A partir de los primeros años del siglo XIX comenzaron los movimientos de independencia dirigidos por los criollos (descendientes de españoles nacidos en América) con el apoyo de los mestizos, pero sin apenas intervención de los indígenas. La llegada de las nuevas repúblicas no supuso cambios en la estructura colonial de explotación del indígena. Abolidas las "paternalistas" leyes españolas, lo que el indígena ganó en igualdad de ciudadanía lo perdió al caer en una explotación aún mayor, dado que las leyes liberales expoliaron gran parte de las tierras que las comunidades habían logrado mantener como suyas durante la época colonial, con lo que condenaron a miles de mayas a ser meros peones en las inmensas haciendas alzadas sobre las tierras que antaño fueron suyas y de sus antepasados. Al igual que en la etapa colonial, la explotación continuó generando graves tensiones, a las que los mayas, eternos vencidos, buscaron diversas respuestas, desde la inútil resistencia abierta a la más sutil y velada, con la que mantuvieron las bases de su identidad.
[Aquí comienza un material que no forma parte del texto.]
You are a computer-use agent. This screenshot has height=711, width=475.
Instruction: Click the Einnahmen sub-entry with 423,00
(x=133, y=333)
Los mayas, presente y futuro

Si la Revolución mexicana de 1910 vino a contrarrestar, en alguna medida, la injusta situación en que se hallaban los indígenas, el levantamiento de Chiapas en la década de 1990 demuestra que, transcurridos cinco siglos, las heridas coloniales no están en absoluto cicatrizadas. Tampoco es mejor la situación de los grupos mayas de Guatemala, afectados de forma directa y brutal por una de las guerras civiles más crueles y genocidas de finales de siglo XX.
A partir de la década de 1930 comenzó a verificarse una aceptación oficial del pasado cultural indígena, al tiempo que se utilizó como parte de las nuevas ideologías nacionalistas encaminadas a la búsqueda de una identidad propia en países con poblaciones muy heterogéneas. En México, y en menor medida en Guatemala, las mejoras en el campo de la educación y la sanidad, por citar sólo algunos ámbitos, siempre se han producido en el marco de una política integracionista, que busca la incorporación del indígena a la economía capitalista. Los graves perjuicios que estos cambios causan en las culturas autóctonas (al no calibrar los efectos que tendrán en las formas culturales básicas de unas comunidades) han hecho que a veces la comunidad maya se haya opuesto radicalmente.
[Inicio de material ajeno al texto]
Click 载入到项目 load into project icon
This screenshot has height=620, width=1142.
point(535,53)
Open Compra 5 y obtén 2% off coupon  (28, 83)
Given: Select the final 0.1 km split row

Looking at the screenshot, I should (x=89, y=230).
Ello no supone que los mayas no deseen asumir las supuestas vías de progreso y futuro que se les ofrecen, sino que no quieren hacerlo a cualquier precio, pues muchos de ellos ven en su indumentaria, su lengua, su vivienda, sus costumbres o su estructura comunal los símbolos de una identidad que han sido capaces de mantener a lo largo de siglos de dominación por una cultura extraña, ajena a su manera de ver la vida y a su forma de sentir. Entre los numerosos problemas que hoy aquejan a los mayas, el de la falta de tierra no sólo sigue presente, sino que es el principal, ya que el incremento de la población y el progresivo agotamiento de los suelos condena a las poblaciones a tener que emigrar de sus comunidades, de forma temporal o definitiva, para entrar como peones en las grandes fincas o para engrosar la población de los cinturones de miseria que rodean a las ciudades, con el desarraigo cultural que ello supone.